The Power of asking "What if?"

“Living fully means accepting suffering.” – Lucy Kalanithi

TEDMED was the antidote to the election sickness. At times over the last year, the election challenged our hope in humanity. While the speakers and delegates of TEDMED could not restore hope to a severely sick political system, the speakers demonstrated the truism that humanity inherently advances – we always have. Jay Walker, chair of TEDMED, made it clear that human’s constant asking “what if” has propelled us from sticks and fire to electrical power.

The theme of this year's TEDMED: What if?

Hope in humanity was evidenced through women and men across the U.S. inventing and applying some of the most mind-boggling advancements in medicine and health.

We are creating holographic visualizations of a person’s heart that show precisely how blood pumps and flows. The best cardiologists can now look at a person’s heart in 3-D from around the world, permitting diagnosis without cracking open a chest.

We are looking into the brain and learning how it stores memories and making it possible to recall specific memories.

We are beginning to understand that the brain is an electrical organ – meaning that mental illness is an electrical disorder requiring completely new and better treatments for psychiatric conditions.

And, we are also coding the lives of dying individuals so that caregivers can learn in the form of a videogame because “some knowledge needs to be experienced.”

The question of “what if” is incredibly powerful.

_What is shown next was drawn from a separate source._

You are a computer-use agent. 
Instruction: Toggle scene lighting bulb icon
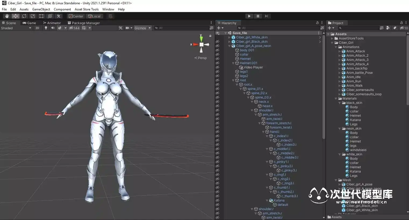point(46,28)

The question can be applied retroactively, but this is mostly a futile exercise because what is past cannot be changed. The question of “what if’ when applied to the future can change mankind.

What if each of us asked “what if” in our own daily lives? What would the ripple effect be if we are all striving toward a better self in our own small way? Or as Jay Walker put it: “We are the architects of what if.”

On the famous red TED dot. 

I am grateful for the opportunity to attend TEDMED, now two years in a row, thanks to The Bush Foundation Fellowship. As the final six months of the Fellowship begin, I am starting to think well above the immediate activities, events, and learnings to understand what this Fellowship experience means for me as a leader today and as a leader tomorrow.

Even more, how does the adversity of my past intersect with the fortune of my today?

The final TEDMED speaker, James Gordon, said that it is “possible to learn from every trauma life brings to us.” Sometimes the learnings are instant; sometimes they take years to be revealed. What’s critical is that we keep ourselves open to what can be learned.

“We are all in this together,” proclaimed Gordon. We are, even when it feels like we aren’t.

Thank you, TEDMED, for continuing to be a torch that lights ideas driven by asking what if.